If you grew up watching Nickelodeon in the 1990s, you remember “The Adventures of Pete & Pete.” The show, which ran for three seasons between December 1993 and May 1996, was an oddly surrealistic piece of situational comedy focusing on a teenager and his pre-teen brother, both named Pete. The series’s fictional Wellsville is an exaggerated chunk of Americana where kids have personal superheroes, families compete in impromptu road trip races and teachers are either benevolent and dim-witted or bloodthirsty and domineering.

Looking back, “Pete & Pete” had a weirdly “indie” aesthetic for a series aimed at children and teens. Many of the show’s recurring characters were portrayed by semi-underground music mainstays like Iggy Pop — who played a very young Michelle Trachtenberg’s dad — and R.E.M. frontman Michael Stipe as second-rate ice cream man named Captain Scrummy. Independent film regular Steve Buscemi was a recurring character as well, as the father of Big Pete’s girlfriend, Ellen.

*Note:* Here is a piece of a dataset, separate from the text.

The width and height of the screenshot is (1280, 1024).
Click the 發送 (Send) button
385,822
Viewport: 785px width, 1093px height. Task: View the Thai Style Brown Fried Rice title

It should then be no surprise that, needing a theme song and score, the show’s creators approached Mark Mulcahy, leader of college radio veterans Miracle Legion. Mulcahy liked the idea, but Ray Neal, Miracle Legion’s guitarist, did not. The new three-piece side project was named Polaris, and Mulcahy took the job. That’s Polaris you see jumping around the yard at the beginning of each episode in their plaid flannel, Mulcahy joyously mumbling the lyrics and shouting “ai yai yai yai!”

That theme song is “Hey Sandy,” and it opens Music from the Adventures of Pete & Pete, the only collection of Polaris’s music aside from the cassette single that used to come in boxes of Frosted Mini-Wheats. Comprised of re-recordings made in 1999, it chronicles the brief existence of this made-to-order side project. Miracle Legion constantly received comparisons to R.E.M., and the similarity is apparent here. Most of the lyrics are unintelligible, as Mulcahy loves to sing in a Stipe-style mushmouth. One quickly recognizes the lyrics are of secondary importance in this record. When they come out, they’re suitably nostalgic and wide-eyed. Mulcahy distinguishes himself from his more famous contemporary by singing in a bright, slightly nasal tenor that has a lot in common with Live’s Ed Kowalczyk. He sounds younger than Michael Stipe ever has.

It’s in its hooks and wonderful jangle-pop that Music from the Adventures of Pete & Pete really shines, and where Polaris’s/Miracle Legion’s other influences really show. The lone bass line in “Ashamed of the Story I Told” is very Pixies, as is the vaguely ska guitar in “Summerbaby,” a song which, incidentally, becomes Little Pete’s favorite in the episode “A Hard Day’s Pete” after he briefly witnesses Polaris jamming in a garage.

There is little, if any, music on this record that could be called “innovative.” Polaris was a one-off gig; the members preferred to experiment with their main project. But it is this very lack of experimentation that makes Music from the Adventures of Pete & Pete so essential. The songs all sound like any decent pop group of the early ’90s playing with nothing to lose. This album would never be a part of Miracle Legion’s discography, which allowed Mulcahy and company to simply write a collection of no-pressure pop songs. There are standouts, to be sure — “Waiting for October” is incredibly fun and upbeat, and, of course, “Hey Sandy” is itself a pop gem — but they’re not the point. For a ’90s kid, this record sounds like childhood.